It’s crystal clear why scores of retail investors have gravitated toward passive investment strategies over the last few decades. It’s an economical way to get exposure to broad swaths of the market. Never mind that such strategies can be nearly void of risk one year and then loaded with risk the next. It’s cost-effective, so most see no reason to do anything different.
Meanwhile, in recent years we’ve seen an increasing number of financial firms and advisors embrace passive investments as well, but for different reasons. As compliance concerns have mounted amid debates surrounding proposed fiduciary rules, it’s more comforting to place clients in these lower-cost vehicles, since another approach could increase the chances of drawing unwanted regulatory scrutiny—or at least that’s the fear.
As a result, large portions of the industry are allowing the tail (compliance) to wag the dog (asset management). For most, the primary goal now is to do no harm. This means that not only are client portfolios made up almost entirely of passive investments, but that the allocations within those investments are similar from firm to firm and advisor to advisor. The upshot is that the assets of a large percentage of Americans are invested in virtually the same way. Ironically, that flaw could do clients harm in a downturn.
The one-decision investment, a quality investment that’s not actively traded, but rather held for its growth potential is another example. When one-decision investing happened before, investors did not fare as well as they could have with a more active approach. Nifty Fifty, the dot-com craze, and the dominance of a modern portfolio theory—dictating that the ideal investment mix should be a constant percentage of stocks and fixed income—come to mind. Think about, for instance, an advisor staying true to this 60 percent stocks and 40 percent bonds approach since the end of the financial crisis. They’ve surrendered significant returns for their clients compared to others who allocated a greater portion of their assets to equities.

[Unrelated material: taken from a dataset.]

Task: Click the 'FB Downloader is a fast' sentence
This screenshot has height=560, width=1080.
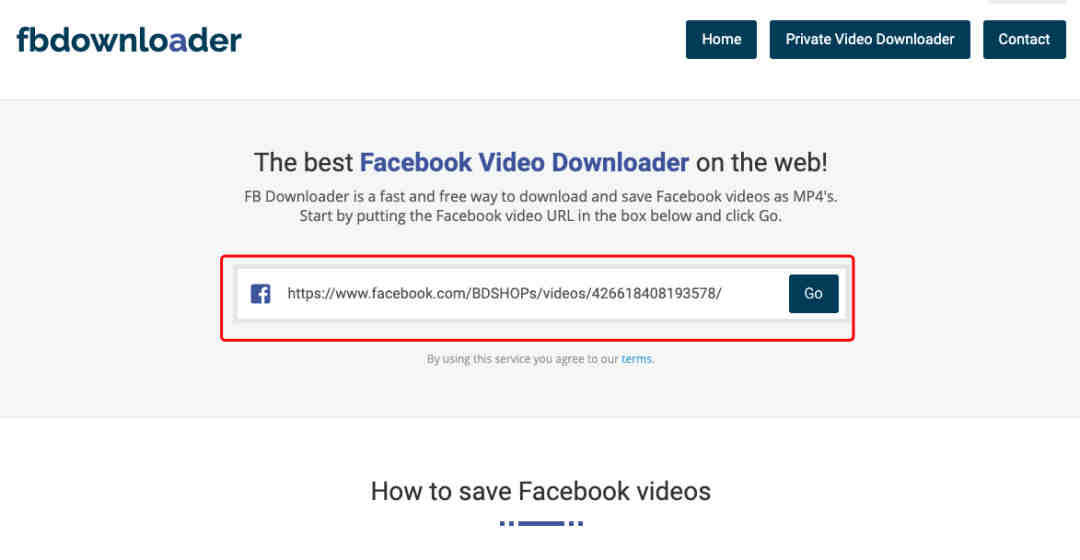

Here’s the problem with the latest one-decision trend. Because many passive strategies do little to protect against downside risk, if there’s a 20 percent dip, clients, who have grown accustomed to double-digit gains, will want answers, angry that their advisor, at least in their mind, didn’t do enough to help them avoid losses. That’s when retention will become an issue, because clients don’t care about the compliance concerns of any firm or advisor when their portfolio takes a hit.
Learn from Alts
The time has come for the entire industry to move away from this latest conventional wisdom. We need to re-imagine the role actively managed investments can play in the typical portfolio. One solution is to deploy them similarly to how some advisors have strategically used alternative investments.
That suggestion may be startling, thanks to the complexity of such products and the spotty compliance record of some alternative providers. In a world where compliance concerns have become more acute, alternative investments make some advisors even more skeptical of active management. So, instead of succumbing to fear, consider the original goals of alternatives when they were first introduced to a retail audience: diversification and inverse correlation to multiple segments of the broader market. In other words, they help manage risk.
That’s precisely what good active managers do. They can minimize exposure to underperforming asset classes, whether it’s during bull markets—like the one that’s been taking place for nearly a decade—or during significant downturns, which are a reality of investing even though we cannot predict precisely when they will strike. Passive managers, by definition, do nothing to mitigate the same type of risk.
None of this is to say that advisors should go all active all the time. Passive investment strategies aren’t going away, nor should they. But it does make sense to take a “core and explore” approach, placing clients in some mix of passive and active strategies, whether that is 80/20 or 50/50. That way, during the next inevitable downturn, a portion of client portfolios can help them avoid steep losses—and remain happy with their advisor.
Greg Luken is the CEO of Luken Investment Analytics, a Nashville, Tenn.-based firm.